* _Work instruction_:
Please print the whole of the listing that follows exactly.

* _Data_:
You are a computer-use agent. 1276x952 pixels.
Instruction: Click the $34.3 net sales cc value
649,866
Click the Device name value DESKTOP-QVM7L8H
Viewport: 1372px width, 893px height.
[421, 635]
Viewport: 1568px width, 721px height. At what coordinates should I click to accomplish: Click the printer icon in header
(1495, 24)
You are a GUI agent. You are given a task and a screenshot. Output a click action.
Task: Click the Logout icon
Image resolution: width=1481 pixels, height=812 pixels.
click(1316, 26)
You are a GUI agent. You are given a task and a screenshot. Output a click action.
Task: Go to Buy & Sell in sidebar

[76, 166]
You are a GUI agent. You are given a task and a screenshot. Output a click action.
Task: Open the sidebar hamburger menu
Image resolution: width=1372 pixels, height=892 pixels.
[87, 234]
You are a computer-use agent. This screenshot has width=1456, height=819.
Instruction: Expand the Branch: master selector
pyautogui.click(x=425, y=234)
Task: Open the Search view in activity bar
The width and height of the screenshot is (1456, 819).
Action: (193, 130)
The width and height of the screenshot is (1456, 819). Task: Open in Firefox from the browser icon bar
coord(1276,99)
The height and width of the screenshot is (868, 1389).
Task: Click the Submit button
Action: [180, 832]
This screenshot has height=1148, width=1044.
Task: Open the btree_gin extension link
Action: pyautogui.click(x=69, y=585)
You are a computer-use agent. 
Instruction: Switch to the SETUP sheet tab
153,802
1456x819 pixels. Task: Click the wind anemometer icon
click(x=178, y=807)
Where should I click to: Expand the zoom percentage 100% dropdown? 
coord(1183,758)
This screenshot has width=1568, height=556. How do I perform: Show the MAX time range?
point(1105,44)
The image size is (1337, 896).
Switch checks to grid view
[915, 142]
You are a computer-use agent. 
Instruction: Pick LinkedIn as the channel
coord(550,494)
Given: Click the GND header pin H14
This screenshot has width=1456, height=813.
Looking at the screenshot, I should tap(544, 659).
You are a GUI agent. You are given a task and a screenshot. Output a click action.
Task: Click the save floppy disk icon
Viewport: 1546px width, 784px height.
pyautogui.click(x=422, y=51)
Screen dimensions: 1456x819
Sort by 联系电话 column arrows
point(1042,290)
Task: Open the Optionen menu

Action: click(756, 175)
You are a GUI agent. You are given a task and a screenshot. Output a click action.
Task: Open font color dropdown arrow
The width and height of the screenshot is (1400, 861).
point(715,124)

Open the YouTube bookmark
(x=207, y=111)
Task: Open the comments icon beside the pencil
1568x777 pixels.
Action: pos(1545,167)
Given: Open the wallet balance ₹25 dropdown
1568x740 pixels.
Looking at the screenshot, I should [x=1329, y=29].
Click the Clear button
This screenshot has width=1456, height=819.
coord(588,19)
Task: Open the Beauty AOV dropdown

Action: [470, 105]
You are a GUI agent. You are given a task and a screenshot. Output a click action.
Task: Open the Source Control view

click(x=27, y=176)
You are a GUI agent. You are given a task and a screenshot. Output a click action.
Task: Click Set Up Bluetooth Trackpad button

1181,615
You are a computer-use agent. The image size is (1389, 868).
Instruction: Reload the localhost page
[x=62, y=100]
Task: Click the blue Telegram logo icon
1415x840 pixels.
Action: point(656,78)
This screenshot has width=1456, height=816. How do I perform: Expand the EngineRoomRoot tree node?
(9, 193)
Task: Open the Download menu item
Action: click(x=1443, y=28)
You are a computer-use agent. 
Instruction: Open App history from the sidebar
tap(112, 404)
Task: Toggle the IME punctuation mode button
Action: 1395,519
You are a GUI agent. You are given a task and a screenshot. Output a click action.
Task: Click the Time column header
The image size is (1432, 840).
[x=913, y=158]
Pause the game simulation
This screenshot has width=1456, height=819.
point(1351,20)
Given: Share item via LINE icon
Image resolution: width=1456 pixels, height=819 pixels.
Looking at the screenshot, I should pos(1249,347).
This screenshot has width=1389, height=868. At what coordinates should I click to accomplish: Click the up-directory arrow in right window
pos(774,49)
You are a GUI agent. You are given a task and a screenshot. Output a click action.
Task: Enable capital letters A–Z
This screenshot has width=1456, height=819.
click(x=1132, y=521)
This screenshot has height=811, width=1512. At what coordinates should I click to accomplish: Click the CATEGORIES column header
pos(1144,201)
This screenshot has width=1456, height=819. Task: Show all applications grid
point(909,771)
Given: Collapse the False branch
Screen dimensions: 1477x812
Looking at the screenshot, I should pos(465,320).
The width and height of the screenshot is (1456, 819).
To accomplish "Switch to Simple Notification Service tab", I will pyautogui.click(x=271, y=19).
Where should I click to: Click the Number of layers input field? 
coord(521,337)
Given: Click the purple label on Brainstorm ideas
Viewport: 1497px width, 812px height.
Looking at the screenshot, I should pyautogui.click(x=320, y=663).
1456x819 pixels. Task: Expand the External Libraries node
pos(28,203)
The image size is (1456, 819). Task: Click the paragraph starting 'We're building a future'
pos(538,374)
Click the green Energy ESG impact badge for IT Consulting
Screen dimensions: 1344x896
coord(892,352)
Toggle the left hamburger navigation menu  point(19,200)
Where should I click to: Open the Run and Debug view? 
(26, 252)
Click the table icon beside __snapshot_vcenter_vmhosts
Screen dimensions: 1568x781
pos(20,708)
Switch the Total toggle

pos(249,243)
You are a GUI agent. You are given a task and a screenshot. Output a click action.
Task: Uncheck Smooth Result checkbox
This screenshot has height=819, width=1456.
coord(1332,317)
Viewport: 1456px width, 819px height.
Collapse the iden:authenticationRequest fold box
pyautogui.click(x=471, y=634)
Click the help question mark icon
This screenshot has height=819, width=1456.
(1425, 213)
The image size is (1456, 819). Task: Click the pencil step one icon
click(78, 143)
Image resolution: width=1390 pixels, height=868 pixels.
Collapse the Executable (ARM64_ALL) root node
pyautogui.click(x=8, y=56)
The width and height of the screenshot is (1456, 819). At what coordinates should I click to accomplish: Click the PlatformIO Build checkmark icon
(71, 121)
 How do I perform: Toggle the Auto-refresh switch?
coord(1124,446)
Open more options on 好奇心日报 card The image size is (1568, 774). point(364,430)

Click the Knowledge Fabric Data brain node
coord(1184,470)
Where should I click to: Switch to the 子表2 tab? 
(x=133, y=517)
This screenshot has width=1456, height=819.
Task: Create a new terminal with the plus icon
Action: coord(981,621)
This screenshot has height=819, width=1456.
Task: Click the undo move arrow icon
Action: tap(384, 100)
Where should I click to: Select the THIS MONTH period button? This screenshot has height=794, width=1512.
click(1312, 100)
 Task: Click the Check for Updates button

* _Solution to this exercise_:
You are a computer-use agent. 1276x952 pixels.
Instruction: Click the $34.3 net sales cc value
649,866
Click the Device name value DESKTOP-QVM7L8H
Viewport: 1372px width, 893px height.
[421, 635]
Viewport: 1568px width, 721px height. At what coordinates should I click to accomplish: Click the printer icon in header
(1495, 24)
You are a GUI agent. You are given a task and a screenshot. Output a click action.
Task: Click the Logout icon
Image resolution: width=1481 pixels, height=812 pixels.
click(1316, 26)
You are a GUI agent. You are given a task and a screenshot. Output a click action.
Task: Go to Buy & Sell in sidebar

[76, 166]
You are a GUI agent. You are given a task and a screenshot. Output a click action.
Task: Open the sidebar hamburger menu
Image resolution: width=1372 pixels, height=892 pixels.
[87, 234]
You are a computer-use agent. This screenshot has width=1456, height=819.
Instruction: Expand the Branch: master selector
pyautogui.click(x=425, y=234)
Task: Open the Search view in activity bar
The width and height of the screenshot is (1456, 819).
Action: (193, 130)
The width and height of the screenshot is (1456, 819). Task: Open in Firefox from the browser icon bar
coord(1276,99)
The height and width of the screenshot is (868, 1389).
Task: Click the Submit button
Action: [180, 832]
This screenshot has height=1148, width=1044.
Task: Open the btree_gin extension link
Action: pyautogui.click(x=69, y=585)
You are a computer-use agent. 
Instruction: Switch to the SETUP sheet tab
153,802
1456x819 pixels. Task: Click the wind anemometer icon
click(x=178, y=807)
Where should I click to: Expand the zoom percentage 100% dropdown? 
coord(1183,758)
This screenshot has width=1568, height=556. How do I perform: Show the MAX time range?
point(1105,44)
The image size is (1337, 896).
Switch checks to grid view
[915, 142]
You are a computer-use agent. 
Instruction: Pick LinkedIn as the channel
coord(550,494)
Given: Click the GND header pin H14
This screenshot has width=1456, height=813.
Looking at the screenshot, I should tap(544, 659).
You are a GUI agent. You are given a task and a screenshot. Output a click action.
Task: Click the save floppy disk icon
Viewport: 1546px width, 784px height.
pyautogui.click(x=422, y=51)
Screen dimensions: 1456x819
Sort by 联系电话 column arrows
point(1042,290)
Task: Open the Optionen menu

Action: click(756, 175)
You are a GUI agent. You are given a task and a screenshot. Output a click action.
Task: Open font color dropdown arrow
The width and height of the screenshot is (1400, 861).
point(715,124)

Open the YouTube bookmark
(x=207, y=111)
Task: Open the comments icon beside the pencil
1568x777 pixels.
Action: pos(1545,167)
Given: Open the wallet balance ₹25 dropdown
1568x740 pixels.
Looking at the screenshot, I should [x=1329, y=29].
Click the Clear button
This screenshot has width=1456, height=819.
coord(588,19)
Task: Open the Beauty AOV dropdown

Action: [470, 105]
You are a GUI agent. You are given a task and a screenshot. Output a click action.
Task: Open the Source Control view

click(x=27, y=176)
You are a GUI agent. You are given a task and a screenshot. Output a click action.
Task: Click Set Up Bluetooth Trackpad button

1181,615
You are a computer-use agent. The image size is (1389, 868).
Instruction: Reload the localhost page
[x=62, y=100]
Task: Click the blue Telegram logo icon
1415x840 pixels.
Action: point(656,78)
This screenshot has width=1456, height=816. How do I perform: Expand the EngineRoomRoot tree node?
(9, 193)
Task: Open the Download menu item
Action: click(x=1443, y=28)
You are a computer-use agent. 
Instruction: Open App history from the sidebar
tap(112, 404)
Task: Toggle the IME punctuation mode button
Action: 1395,519
You are a GUI agent. You are given a task and a screenshot. Output a click action.
Task: Click the Time column header
The image size is (1432, 840).
[x=913, y=158]
Pause the game simulation
This screenshot has width=1456, height=819.
point(1351,20)
Given: Share item via LINE icon
Image resolution: width=1456 pixels, height=819 pixels.
Looking at the screenshot, I should pos(1249,347).
This screenshot has width=1389, height=868. At what coordinates should I click to accomplish: Click the up-directory arrow in right window
pos(774,49)
You are a GUI agent. You are given a task and a screenshot. Output a click action.
Task: Enable capital letters A–Z
This screenshot has width=1456, height=819.
click(x=1132, y=521)
This screenshot has height=811, width=1512. At what coordinates should I click to accomplish: Click the CATEGORIES column header
pos(1144,201)
This screenshot has width=1456, height=819. Task: Show all applications grid
point(909,771)
Given: Collapse the False branch
Screen dimensions: 1477x812
Looking at the screenshot, I should pos(465,320).
The width and height of the screenshot is (1456, 819).
To accomplish "Switch to Simple Notification Service tab", I will pyautogui.click(x=271, y=19).
Where should I click to: Click the Number of layers input field? 
coord(521,337)
Given: Click the purple label on Brainstorm ideas
Viewport: 1497px width, 812px height.
Looking at the screenshot, I should pyautogui.click(x=320, y=663).
1456x819 pixels. Task: Expand the External Libraries node
pos(28,203)
The image size is (1456, 819). Task: Click the paragraph starting 'We're building a future'
pos(538,374)
Click the green Energy ESG impact badge for IT Consulting
Screen dimensions: 1344x896
coord(892,352)
Toggle the left hamburger navigation menu  point(19,200)
Where should I click to: Open the Run and Debug view? 
(26, 252)
Click the table icon beside __snapshot_vcenter_vmhosts
Screen dimensions: 1568x781
pos(20,708)
Switch the Total toggle

pos(249,243)
You are a GUI agent. You are given a task and a screenshot. Output a click action.
Task: Uncheck Smooth Result checkbox
This screenshot has height=819, width=1456.
coord(1332,317)
Viewport: 1456px width, 819px height.
Collapse the iden:authenticationRequest fold box
pyautogui.click(x=471, y=634)
Click the help question mark icon
This screenshot has height=819, width=1456.
(1425, 213)
The image size is (1456, 819). Task: Click the pencil step one icon
click(78, 143)
Image resolution: width=1390 pixels, height=868 pixels.
Collapse the Executable (ARM64_ALL) root node
pyautogui.click(x=8, y=56)
The width and height of the screenshot is (1456, 819). At what coordinates should I click to accomplish: Click the PlatformIO Build checkmark icon
(71, 121)
 How do I perform: Toggle the Auto-refresh switch?
coord(1124,446)
Open more options on 好奇心日报 card The image size is (1568, 774). point(364,430)

Click the Knowledge Fabric Data brain node
coord(1184,470)
Where should I click to: Switch to the 子表2 tab? 
(x=133, y=517)
This screenshot has width=1456, height=819.
Task: Create a new terminal with the plus icon
Action: coord(981,621)
This screenshot has height=819, width=1456.
Task: Click the undo move arrow icon
Action: tap(384, 100)
Where should I click to: Select the THIS MONTH period button? This screenshot has height=794, width=1512.
click(1312, 100)
 Task: Click the Check for Updates button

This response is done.